Food Safety: Assembly destroys ‘tuozaafi’ flour dried on pavement

Source: GNA

The Environmental Health Officers of the Ayawaso East Municipal Assembly (AEMA) have destroyed over 200 kilogrammes of contaminated maize flour meant for the preparation of local dish, ‘tuozaafi’ for safety.

The flour was mixed with sand and properly disposed off after the officials were informed that it had been dried on unprotected plastic sheets on pavements along the Kanda to Kawukudi Highway.

The Ghana News Agency was informed that the flour had also been dried eight hours daily on the pavement with some angry pedestrians walking through and sometimes spitting on it.

They are also exposed to particles of smoke from vehicle exhaust fumes and worn out lorry tyre materials.

Mr Hamdawaiy Sheriff, the Acting Municipal Environmental Health Officer, Ayawaso East Municipal Assembly (AEMA), told the Ghana News Agency (GNA) that the Assembly had been able to pick up three persons as suspects.

He said: “Their actions are dangerous to public health and safety. And they will surely receive the necessary punishment as prescribed by the by-laws.”
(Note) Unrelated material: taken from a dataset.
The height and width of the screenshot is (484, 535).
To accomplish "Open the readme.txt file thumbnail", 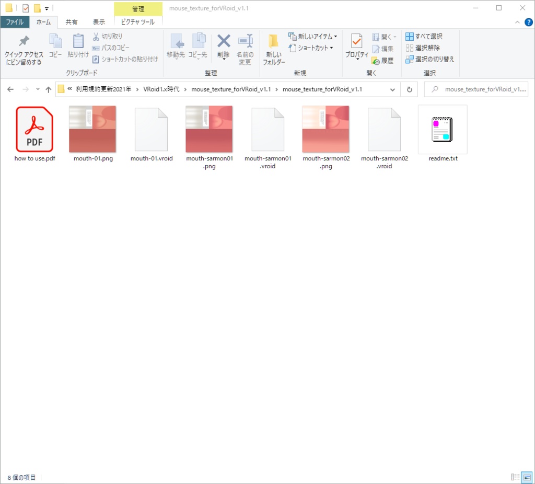I will point(442,129).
Mr Sheriff said though an officer was nearly attacked by three ‘machomen’, the office was determined to stop the practice and urged community members to give out information on such activities and play their watchdog roles well.

Mr Douglas Tagoe, Regional Environmental Health Director, Greater Accra, who had earlier directed the Municipal Office to destroy the flour, said the contaminated flour when consumed could cause problems to the lungs, kidneys and liver.

“How can food handlers be selling on smelly and fly infested drains with executive officers, scholars and intelligent adults scrambling for positions in queues to buy ‘death’ for themselves,” he asked?

He said the Public Health Act 851 of 2012 and the District Assembly Bye-Laws frowned on such acts and that the offenders should be sanctioned.

Mr Tagoe said the citizens needed to be cautious of all health and environmental safety measures before buying food outside, particularly from food vendors around choked drains.

He said similar practices were ongoing at the various beaches, with some fishmongers drying fishes by the roadside and said it must stop.

Mr Tagoe noted that in farming areas, pepper and other vegetables were also dried on highways and sold to unsuspecting customers.

He urged the populace to avoid such foodstuffs and report the practices to the Metropolitan, Municipal and District Environmental Health Offices for action.

Before the destruction of the flour, the Food and Drugs Authority (FDA) raised concerns about the practice and urged the perpetrators to stop drying the substance on the pavement but they shrugged off the caution.